> WORK REQUEST: Pictures aside, the output must consist of the lines from the one containing "Image resolution: width=640" through the end of the data, reproduced exactly.

Saved data entries:

* * * * *

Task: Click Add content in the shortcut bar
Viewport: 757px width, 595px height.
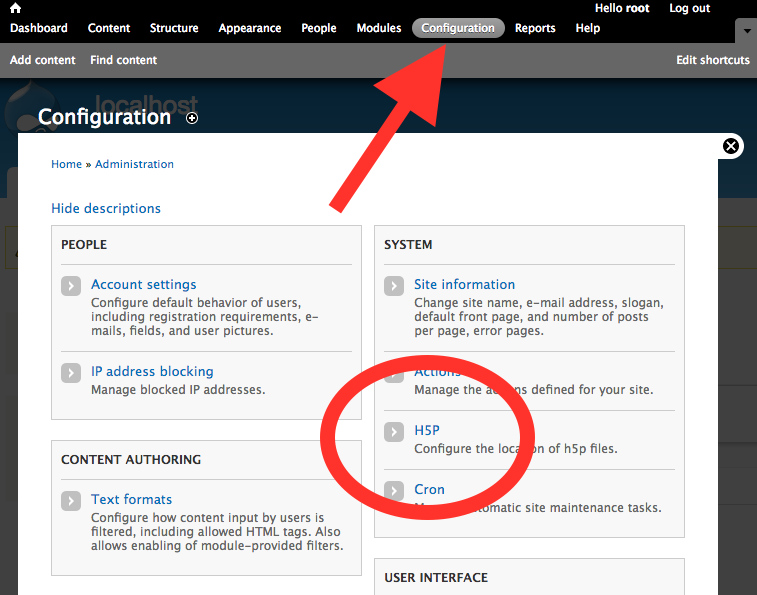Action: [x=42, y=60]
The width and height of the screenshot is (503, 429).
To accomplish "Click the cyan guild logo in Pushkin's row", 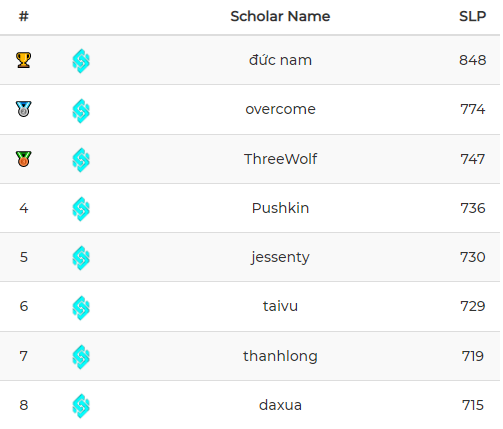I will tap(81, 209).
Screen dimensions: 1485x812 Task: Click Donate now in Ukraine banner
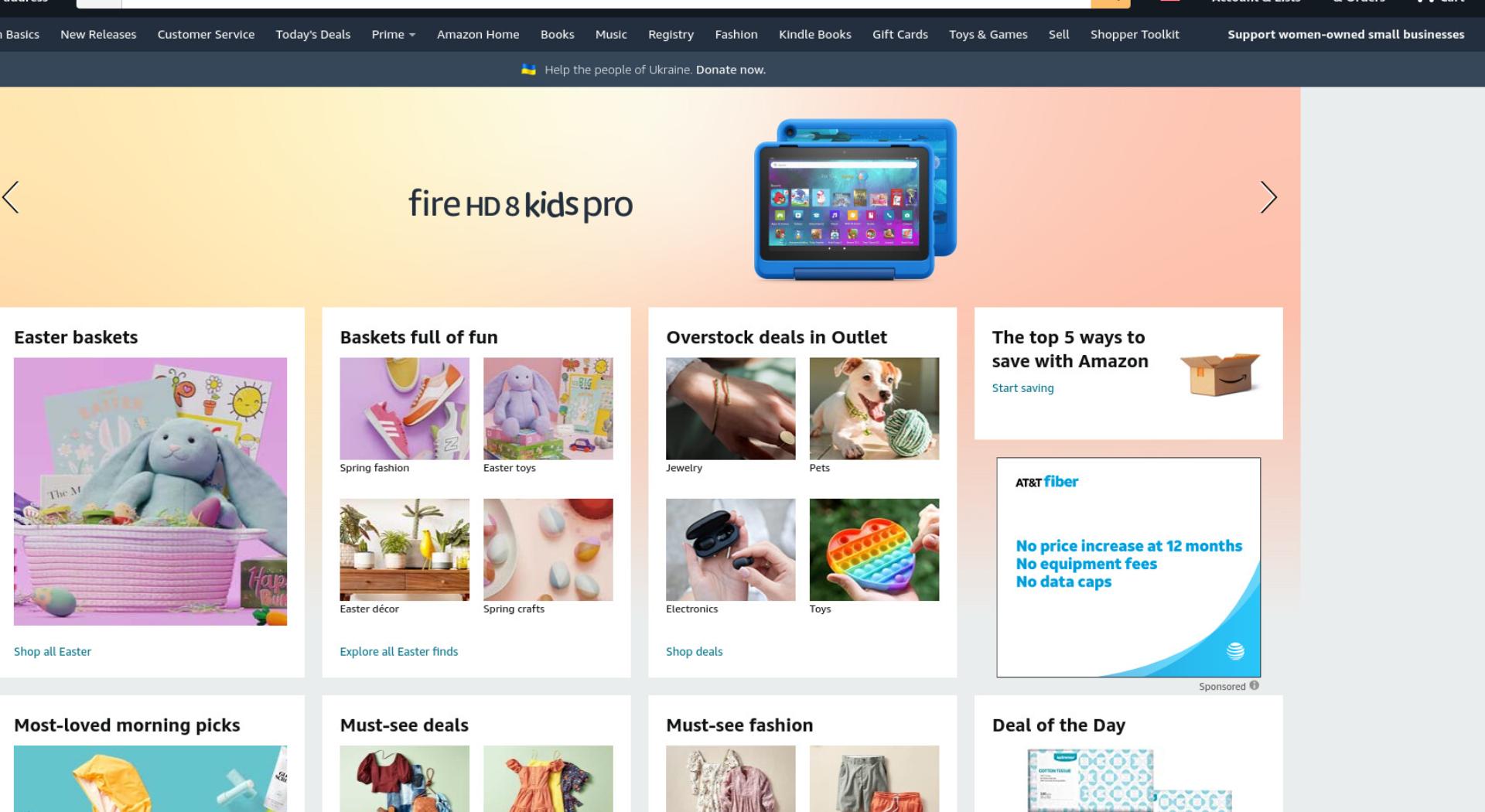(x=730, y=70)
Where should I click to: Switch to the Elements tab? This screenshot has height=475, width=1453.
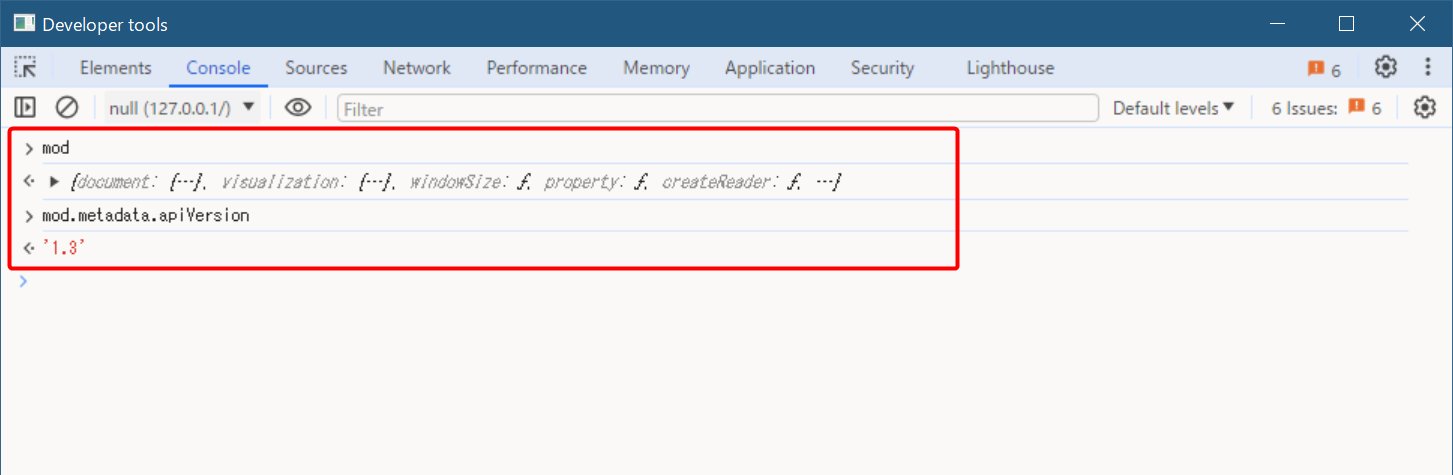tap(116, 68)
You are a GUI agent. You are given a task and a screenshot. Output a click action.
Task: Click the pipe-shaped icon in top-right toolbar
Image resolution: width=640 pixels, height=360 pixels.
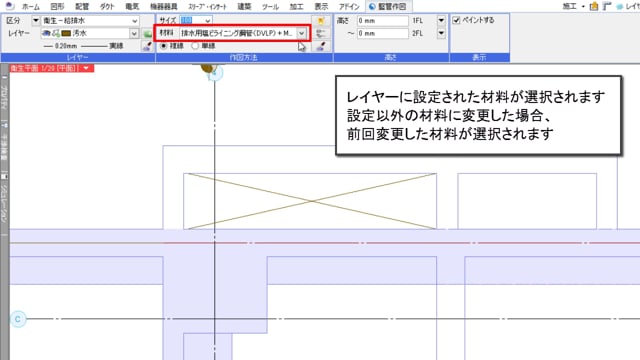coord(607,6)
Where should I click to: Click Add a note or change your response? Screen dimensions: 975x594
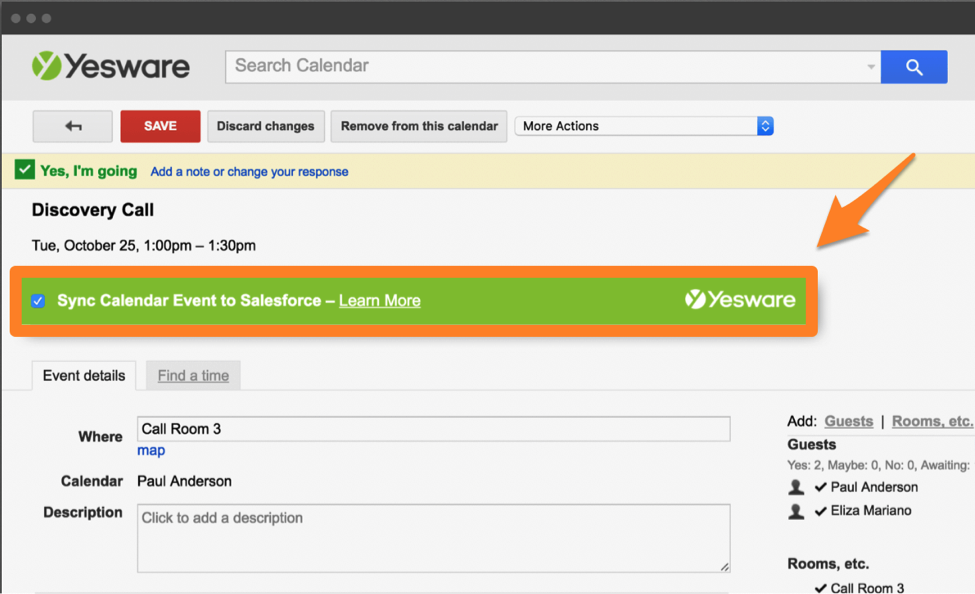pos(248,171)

* * * * *

> PROBLEM SOLUTION:
Image resolution: width=640 pixels, height=360 pixels.
coord(607,6)
Where should I click to: Click Add a note or change your response? Screen dimensions: 975x594
pos(248,171)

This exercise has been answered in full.